Aim of the task:
Answer these questions from the forum thread about snakes in a basement:
(a) According to the first reply, where are most entry points for vermin?
(b) What did the poster asking about tools buy to try to deter critters?
(c) What kind of camera does the last reply suggest?

Passage given:

---*---

# Snakes on a plane!! .... or just in my basement



## de-nagorg (Feb 23, 2014)

You've probably looked, 

But most entry points are along the utilities and it only takes a tiny hole for vermin to squeeze through. 

So check your plumbing, electrical, dryer vent, and heating cooling entrances, exits.


ED


----------



## Guap0_ (Dec 2, 2017)

An exterminator taught me that mice & whatever else walk around the house usually in the fall. As soon as they feel a warm draft, they make a sharp turn. According to the exterminator, we have to do the same thing. Of course, we aren't feeling a draft, we are using our eyes.


----------



## Itrim (Jul 15, 2018)

You could maybe finish off the basement to resemble the interior of a 747, get yourselves a Samuel Jackson mask and have your friends over for snake night?


----------



## MotoGP3000 (Aug 29, 2018)

de-nagorg said:


> You've probably looked,
> 
> But most entry points are along the utilities and it only takes a tiny hole for vermin to squeeze through.
> 
> ...




I think I've done a pretty good job looking. I think... I did buy some expanding foam spray to at least try and deter critters. it is perplexing though because there isn't anything obvious from what I can see. 


Any kind of tool that would helpful to find maybe intrusion by looking at temps or air that would work in a finished basement? idk if there is something that would register a potential break?


----------



## de-nagorg (Feb 23, 2014)

Yes there are Thermal imaging Cameras.

If you don't want to buy one, see if you can rent one at a rental place.

Or call a vermin specialist, and hire them to do it for you, then either seal it yourself, or pay them for the sealing. 

A basement and crawlspace winterization specialist should have all the tools needed to advise you on sealing, and quote you a price for their service. 

Sometimes on a windy day, you can use a smoke stick, and walk around the basement looking for drafts, this will point you to any breaks in your home envelope.


ED


----------

---*---

Data rows:

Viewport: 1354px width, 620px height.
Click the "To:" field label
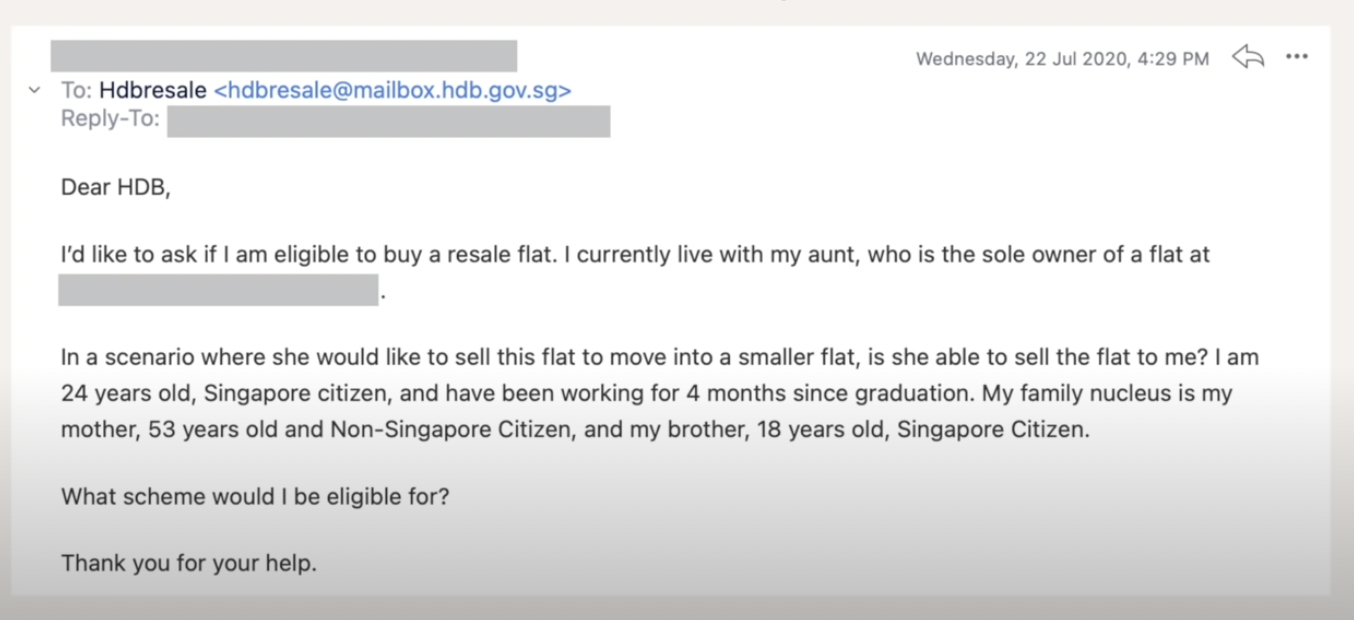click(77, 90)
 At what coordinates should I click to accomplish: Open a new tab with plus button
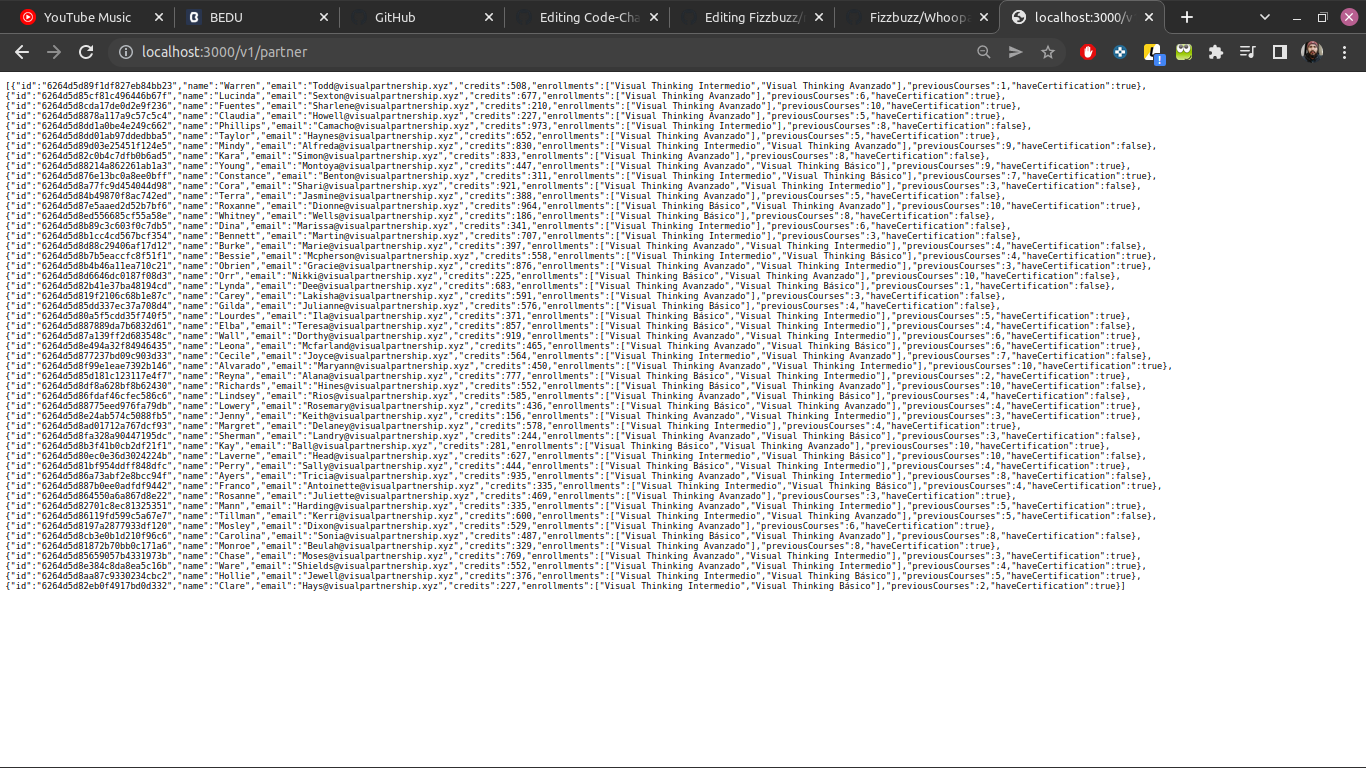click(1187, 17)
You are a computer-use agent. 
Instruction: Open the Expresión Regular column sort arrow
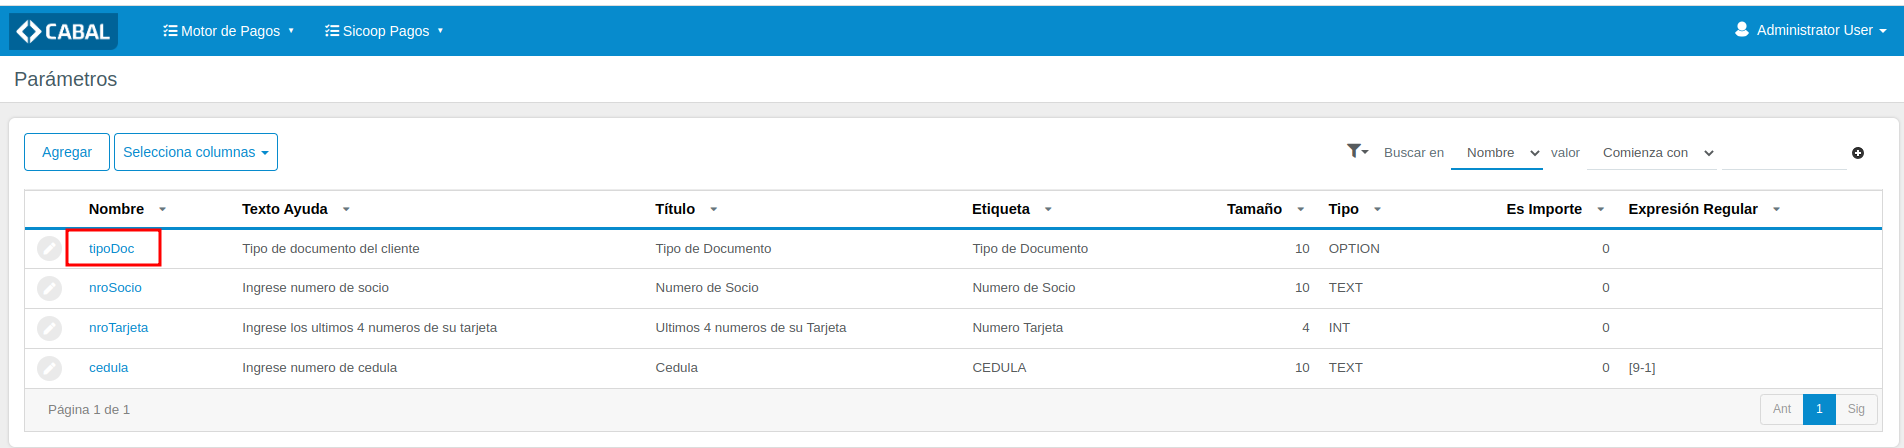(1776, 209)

---*---

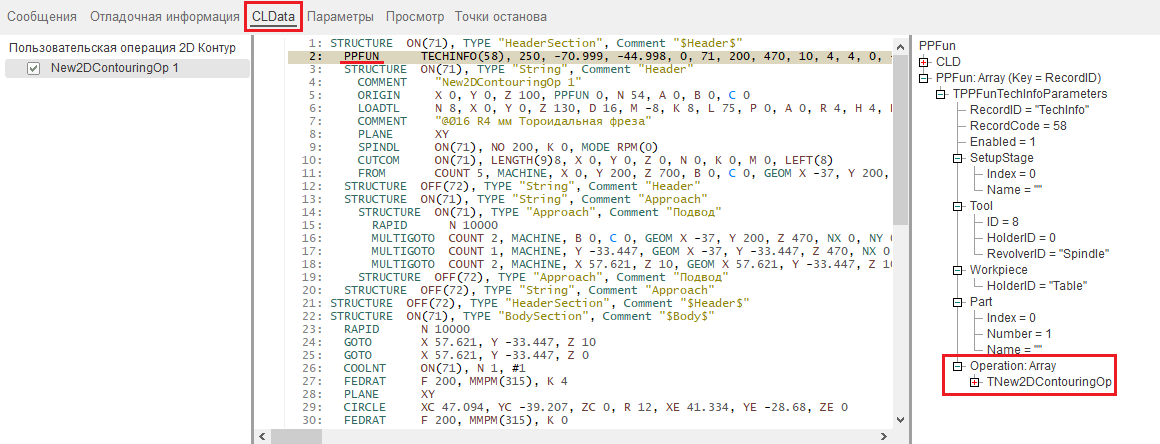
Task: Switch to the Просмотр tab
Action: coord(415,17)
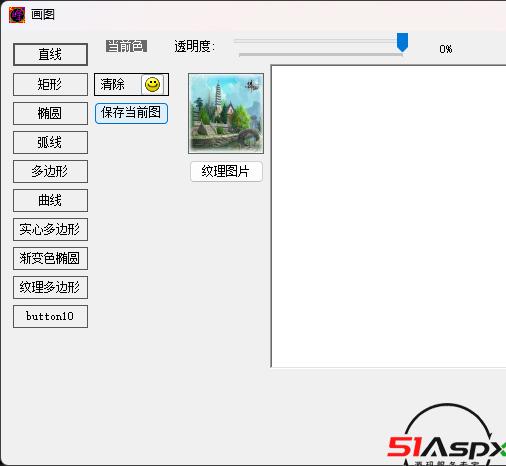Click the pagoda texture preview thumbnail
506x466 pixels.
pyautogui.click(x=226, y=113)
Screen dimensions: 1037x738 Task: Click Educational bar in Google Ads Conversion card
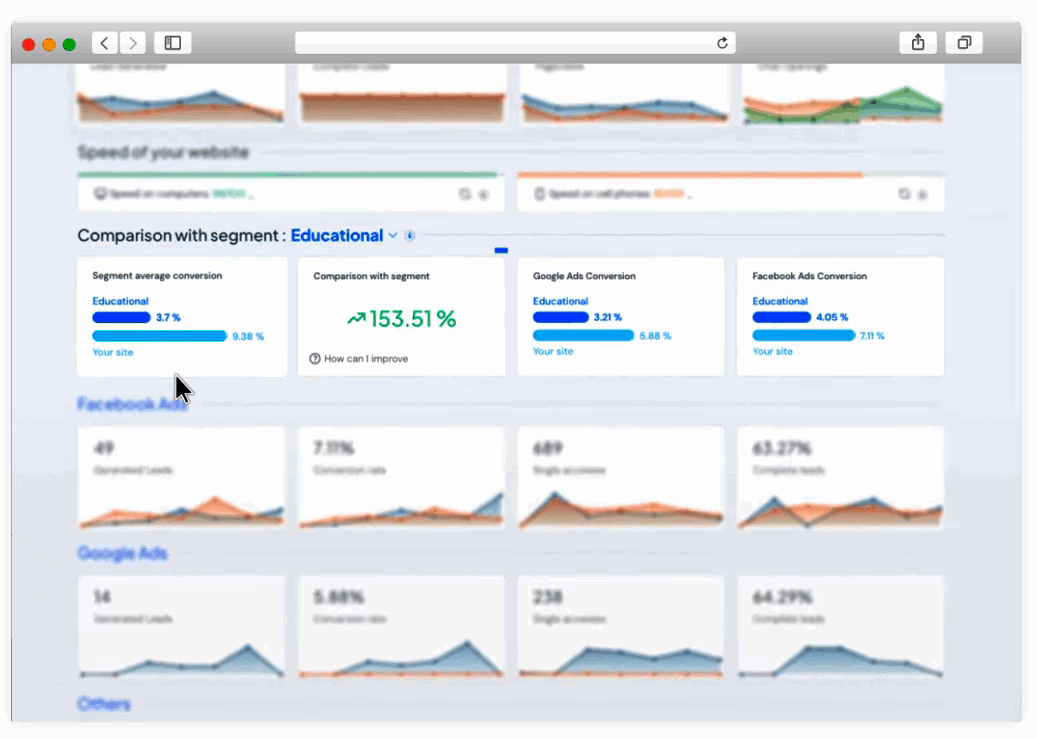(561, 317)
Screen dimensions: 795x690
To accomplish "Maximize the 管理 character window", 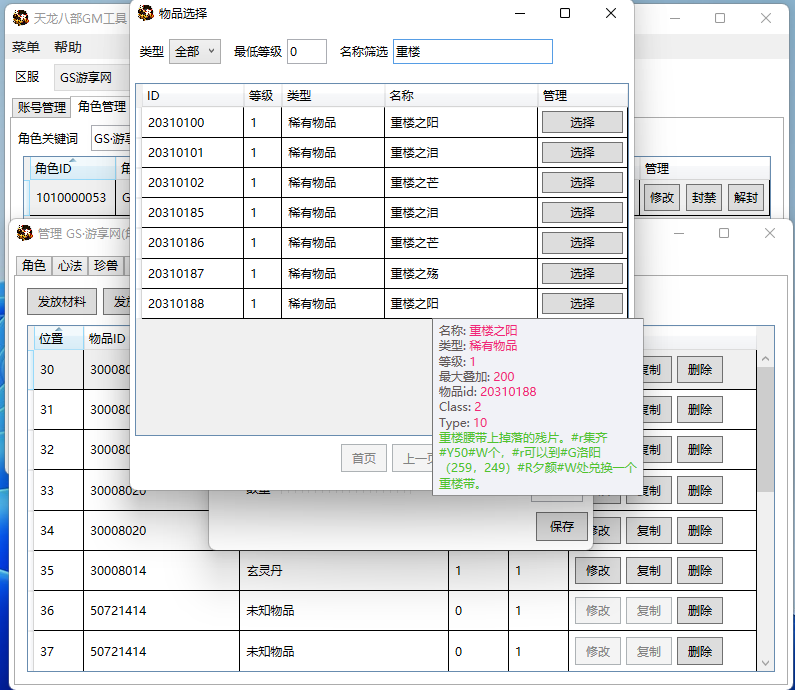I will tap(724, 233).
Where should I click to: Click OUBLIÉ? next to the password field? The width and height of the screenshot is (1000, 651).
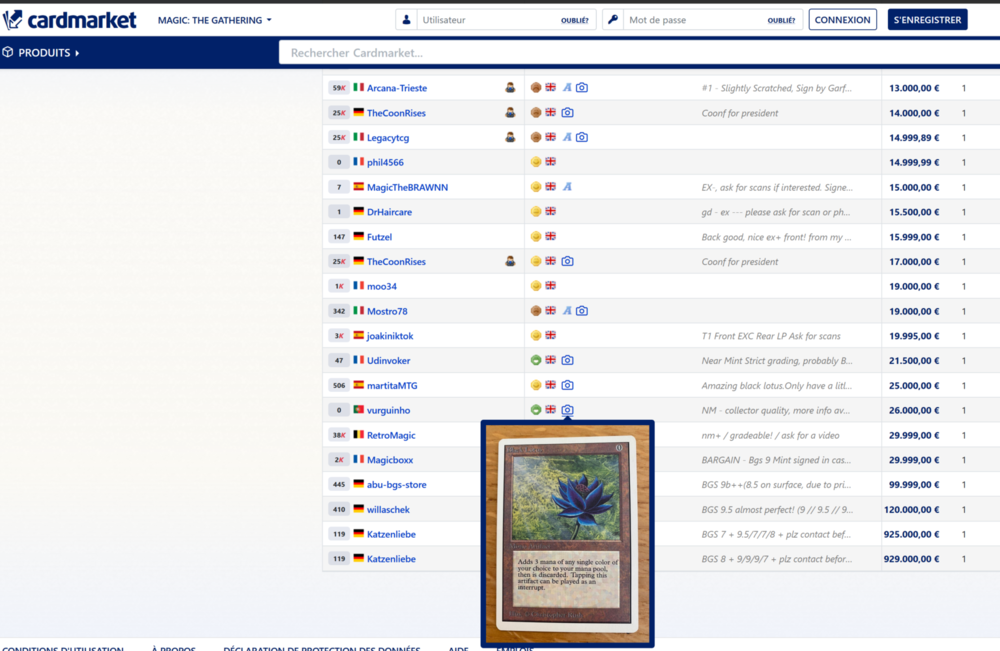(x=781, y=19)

---*---

Result for this task:
(a) Along the utilities.
(b) Expanding foam spray.
(c) Thermal imaging cameras.